[SUPPLIED RECORDS]

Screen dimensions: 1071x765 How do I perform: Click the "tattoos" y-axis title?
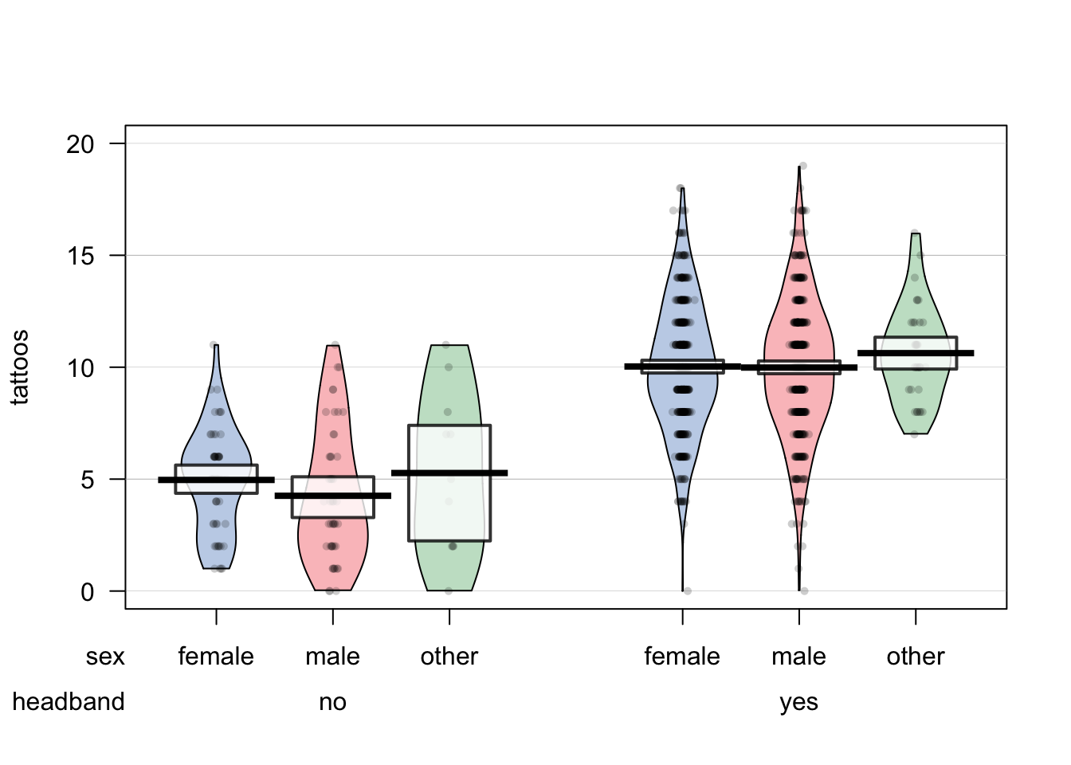(x=19, y=367)
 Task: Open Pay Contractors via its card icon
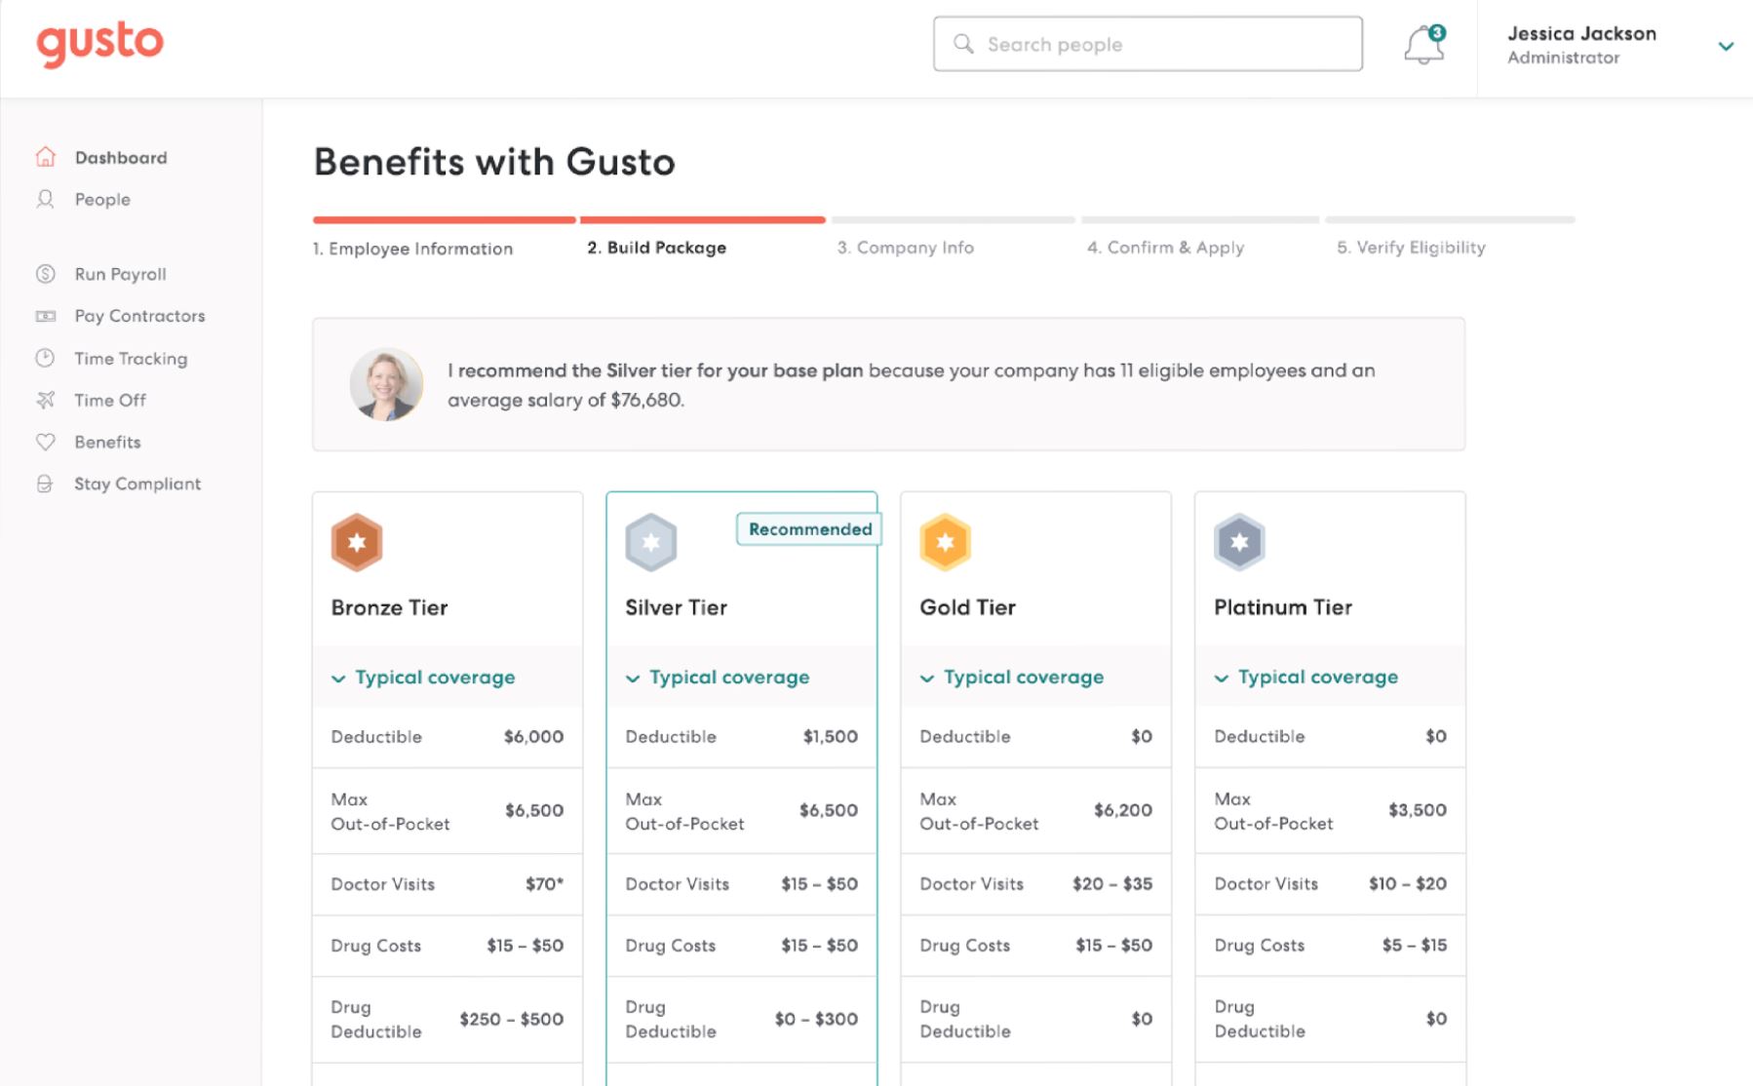tap(46, 315)
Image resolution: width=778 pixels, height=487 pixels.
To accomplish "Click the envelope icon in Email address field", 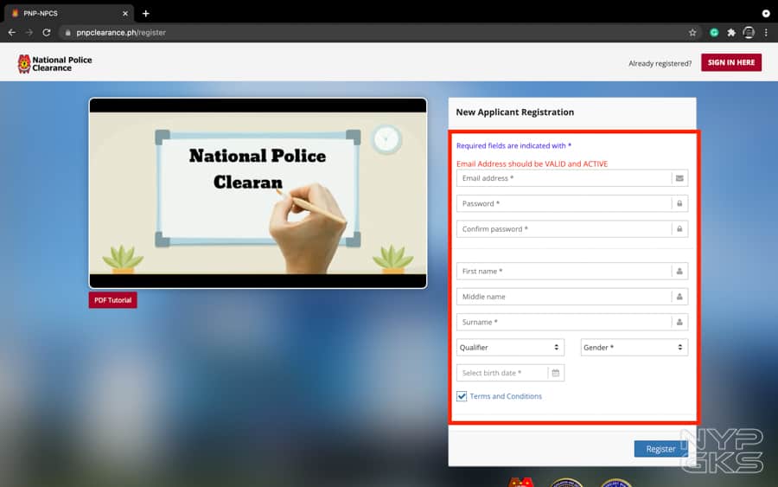I will [679, 178].
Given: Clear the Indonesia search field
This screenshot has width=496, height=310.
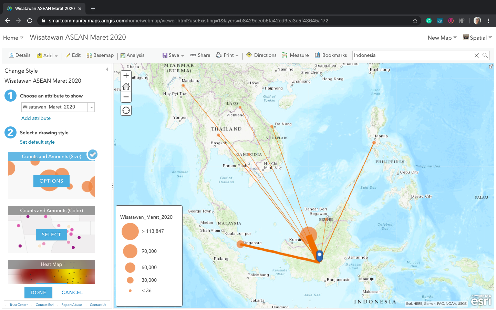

[/SUPPLIED RECORDS]

**WHAT TO WORK ON:** Find the string "width" in the entries above. Copy each line where it occurs.

**RESULT FOR THIS TASK:**
Image resolution: width=778 pixels, height=487 pixels.
This screenshot has width=496, height=310.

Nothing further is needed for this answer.